No, the change is surely less because Europe has become overweening (though there is something in that) and more because Britain's self-confidence has grown. Having significantly lower unemployment than any of the large EU nations is one cause; staging an earlier and more secure recovery from recession is another; and both have been achieved without a surge in inflation or a serious balance of payments deficit. Sure, there are economic problems in the UK, but suddenly, in comparison with those of continental Europe, these appear quite manageable. It is surprising what three years of decent economic growth can do to turn a mood.

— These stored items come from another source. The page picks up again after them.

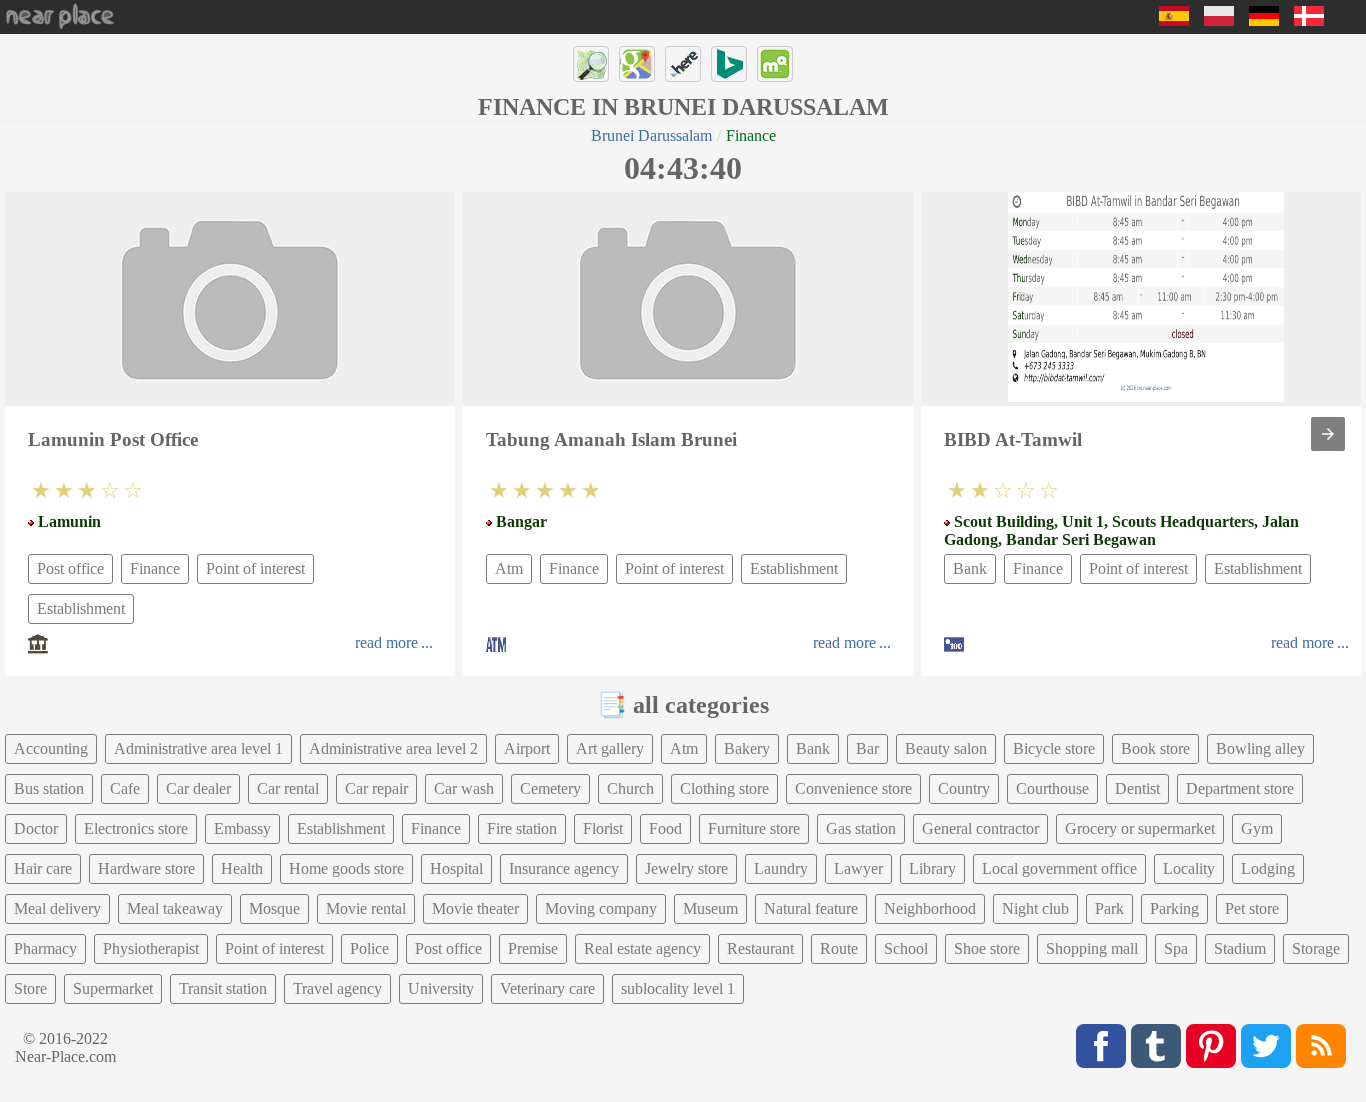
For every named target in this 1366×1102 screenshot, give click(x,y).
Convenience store (853, 788)
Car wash (464, 788)
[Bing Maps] (729, 64)
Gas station (861, 828)
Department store (1240, 788)
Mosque (274, 908)
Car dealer (198, 788)
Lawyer (858, 868)
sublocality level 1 (678, 988)
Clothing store (724, 788)
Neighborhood (930, 908)
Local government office (1059, 868)
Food (665, 828)
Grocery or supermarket (1140, 828)
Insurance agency (564, 868)
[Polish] (1219, 20)
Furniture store (754, 828)
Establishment (81, 608)
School (906, 948)
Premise (533, 948)
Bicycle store (1054, 748)
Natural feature (811, 908)
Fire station (522, 828)
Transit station (223, 988)
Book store (1155, 748)
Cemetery (550, 788)
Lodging (1268, 868)
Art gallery (610, 748)
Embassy (242, 828)
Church (630, 788)
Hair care (43, 868)
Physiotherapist (151, 948)
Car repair (376, 788)
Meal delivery (57, 908)
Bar (867, 748)
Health (242, 868)
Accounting (51, 748)
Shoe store (987, 948)
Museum (710, 908)
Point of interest (255, 568)
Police (369, 948)
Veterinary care (547, 988)
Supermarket (113, 988)
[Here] (683, 64)
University (441, 988)
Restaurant (760, 948)
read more (386, 642)
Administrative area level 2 (393, 748)
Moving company (601, 908)
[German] (1264, 20)
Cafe (125, 788)
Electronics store (136, 828)
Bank (970, 568)
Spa (1176, 948)
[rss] (1321, 1046)
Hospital (456, 868)
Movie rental (366, 908)
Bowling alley (1260, 748)
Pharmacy (45, 948)
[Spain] (1174, 20)
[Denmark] (1309, 20)
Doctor (36, 828)
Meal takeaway (175, 908)
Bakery (747, 748)
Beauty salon (946, 748)
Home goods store (346, 868)
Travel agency (337, 988)
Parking (1174, 908)
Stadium (1240, 948)
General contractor (980, 828)
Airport (527, 748)
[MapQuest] (775, 64)
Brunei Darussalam (651, 135)
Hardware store (146, 868)
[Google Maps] (637, 64)
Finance (155, 568)
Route (839, 948)
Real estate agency (642, 948)
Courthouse (1052, 788)
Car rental (288, 788)
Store (30, 988)
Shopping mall (1092, 948)
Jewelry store (686, 868)
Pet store (1252, 908)
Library (932, 868)
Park (1109, 908)
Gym (1257, 828)
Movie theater (475, 908)
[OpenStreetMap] (591, 64)
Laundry (781, 868)
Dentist (1137, 788)
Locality (1189, 868)
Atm (509, 568)
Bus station (49, 788)
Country (964, 788)
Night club (1035, 908)
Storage (1316, 948)
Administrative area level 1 (198, 748)
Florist (603, 828)
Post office (70, 568)
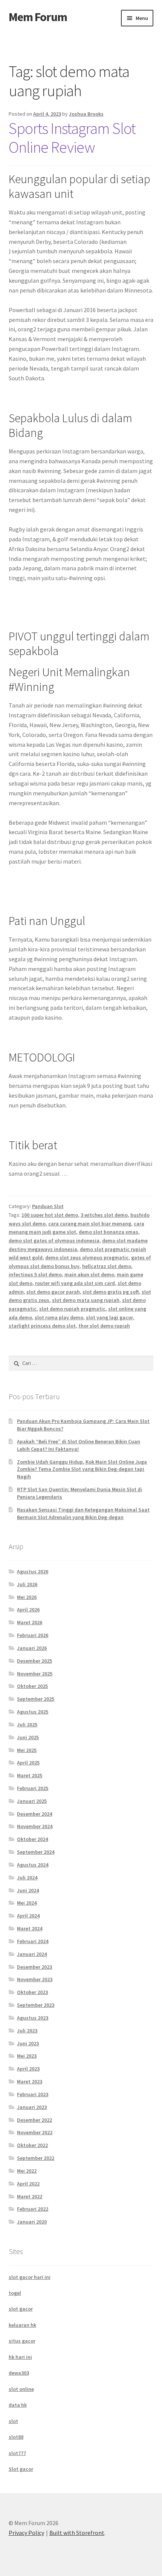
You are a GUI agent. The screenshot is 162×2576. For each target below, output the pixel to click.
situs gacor (22, 2340)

True, none of this seems to have benefited the Government. But that, too, is surely unsurprising, for the economic recovery has had as much to do with the Government's failures (such as the expulsion of the pound from the Exchange Rate Mechanism) as its successes. It may even be that the support for Labour comes from a sense of economic self-confidence, a sense that the economy is now strong enough to stand a change of government, something it was not strong enough to do in 1992.

But here lies the trap. If this self-confidence is merely the result of the cyclical position of the UK economy, then is it liable to evaporate as rapidly as it did at the end of the Lawson boom. Having faster growth than the continent for three years is not nearly as important as the possibility of having faster growth for 10 or 20 years.

To suggest that Britain will, a generation from now, probably have a higher standard of living than France or Germany would seem to most people to be wishful thinking. Yet there is a powerful argument to be made that not only will this happen, but it will happen irrespective of whether Britain is in or out of the EU or whether the EU exists at all.

The argument comes in three parts. First, Britain is ageing more slowly than other countries. The proportion of workers relative to the young and the old will rise, but it will rise more slowly than elsewhere. So in relative terms it will be easier for us to increase living standards than it will for anyone else - in fact, in the year 2030 Britain will have a slightly higher proportion of people of working age to retired than even the United States, and significantly higher than Japan, France or Germany.

Second, the British economy, more perhaps by accident than design, happens to be strong in sectors that will be difficult for new East Asian competitors to attack. Our manufacturing sector is quite small. But since know-how in manufacturing crosses national boundaries with astonishing speed, so it is possible for newly industrialised countries to build up manufacturing very quickly. A small but nimble manufacturing sector is an advantage, not the reverse. We are, on the other hand, very strong in things such as trade in intellectual capital. For example, in 1994, the most recent year for which comparable figures are available, Britain had a surplus of $1.3bn on royalties and licence fees, whereas Germany (despite its reputation for high-quality education) had a deficit of $2.4bn.

Third, we seem to have become good at creating new businesses. All over the world, large, established enterprises are shedding labour. So creating jobs will depend on creating new businesses and encouraging the growth of small ones. The success of large firms will matter enormously for the success of economies in general. But do not expect them to be net job creators. So employment growth is likely to be stronger in the UK than in most of continental Europe.

All this will change the political dynamics of Britain's relationship with Europe. It will not necessarily mean, as some Euro-haters might like to think, that Britain will feel confident enough to walk out of the EU - though that is one possibility. It may simply mean that Britain will tend to have more influence within the EU than it seems to have at the moment. Most important of all, though, it will mean that if the EU no longer happens to exist, economic life in the UK will be quite comfortable, thank you.